PAGE EXTRACT:

Why do different brands have different amounts of protein and how much do rabbits really need?

To answer this question here is a tip on protein quality: You can tell if your rabbit food has excess or poor quality protein simply by feeding it… well, actually after you feed it, because:

Poor quality protein
causes your rabbit to smell up the house


The smell of ammonia comes from wasted protein and, although it is impossible to be “ammonia free,” excessive levels of it are obvious indicators that protein in the food is not getting used even if it is getting digested and absorbed!

Futhermore undigested protein produces ammonia in the caecum. This will change the pH favoring bad bacterial growth which causes gas, bad caecotroph formation and increases the likelihood of diarrhea.

Yucca root: Some brands try to cover up excess ammonia in the urine with the use of secondary plant metabolites like saponins from yucca root because they bind to ammonia. However, using Yucca root extract is like using a band-aid to cover up the problem. A balanced rabbit food will not need yucca root extract. Besides, alfalfa already naturally contains enough saponins for rabbits.

RECORDS SHOWN:
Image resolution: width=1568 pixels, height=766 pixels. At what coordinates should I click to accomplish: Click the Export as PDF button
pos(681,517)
--
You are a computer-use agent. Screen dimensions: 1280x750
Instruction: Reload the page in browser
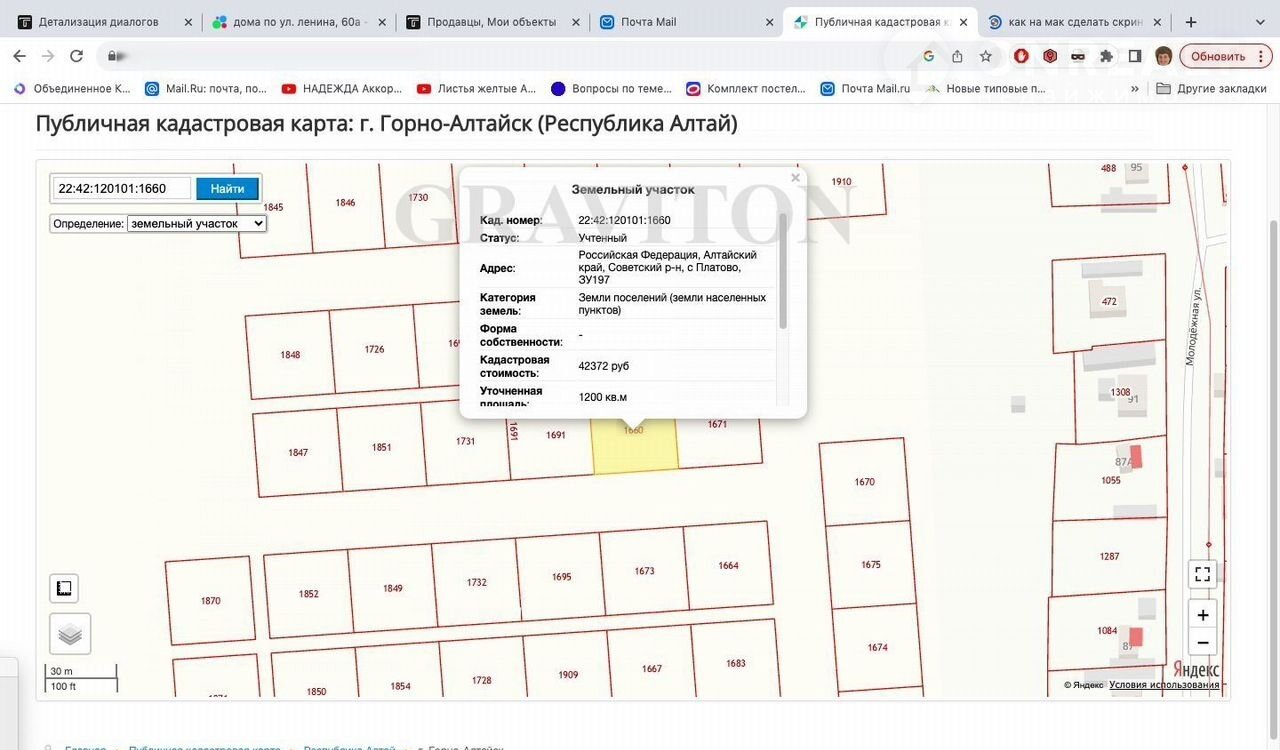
...
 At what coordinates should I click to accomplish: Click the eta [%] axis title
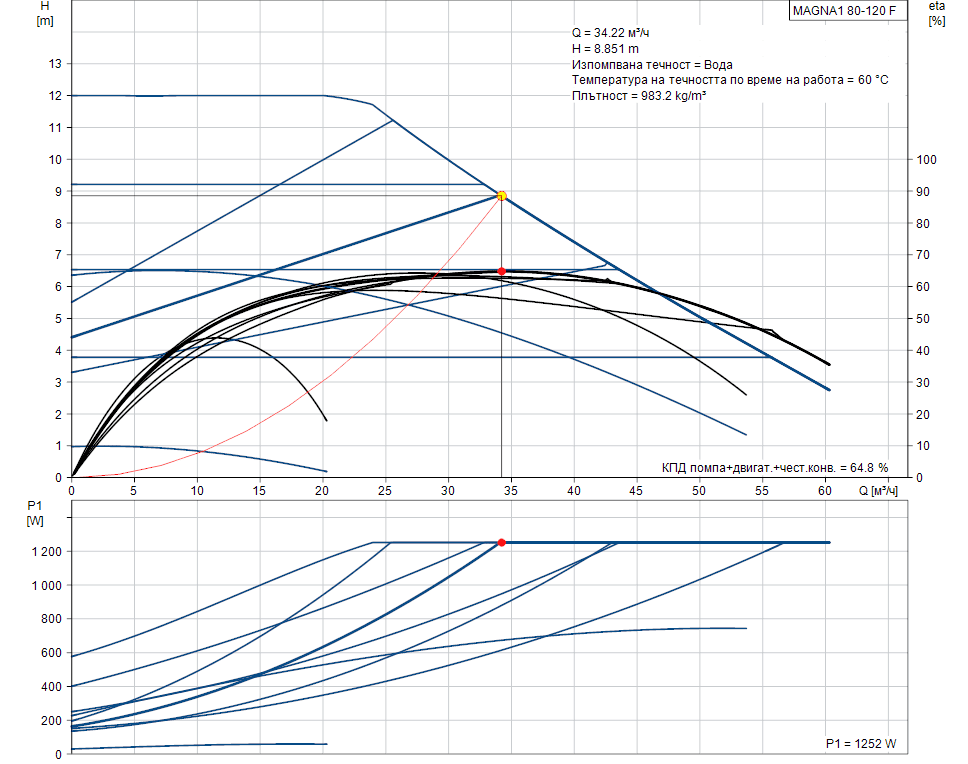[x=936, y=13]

ACTIVITY: Please reproduce the rabbit food protein text above word for word, from start to finish.

ANSWER TO THIS TASK:
Why do different brands have different amounts of protein and how much do rabbits really need?

To answer this question here is a tip on protein quality: You can tell if your rabbit food has excess or poor quality protein simply by feeding it… well, actually after you feed it, because:

Poor quality protein
causes your rabbit to smell up the house


The smell of ammonia comes from wasted protein and, although it is impossible to be “ammonia free,” excessive levels of it are obvious indicators that protein in the food is not getting used even if it is getting digested and absorbed!

Futhermore undigested protein produces ammonia in the caecum. This will change the pH favoring bad bacterial growth which causes gas, bad caecotroph formation and increases the likelihood of diarrhea.

Yucca root: Some brands try to cover up excess ammonia in the urine with the use of secondary plant metabolites like saponins from yucca root because they bind to ammonia. However, using Yucca root extract is like using a band-aid to cover up the problem. A balanced rabbit food will not need yucca root extract. Besides, alfalfa already naturally contains enough saponins for rabbits.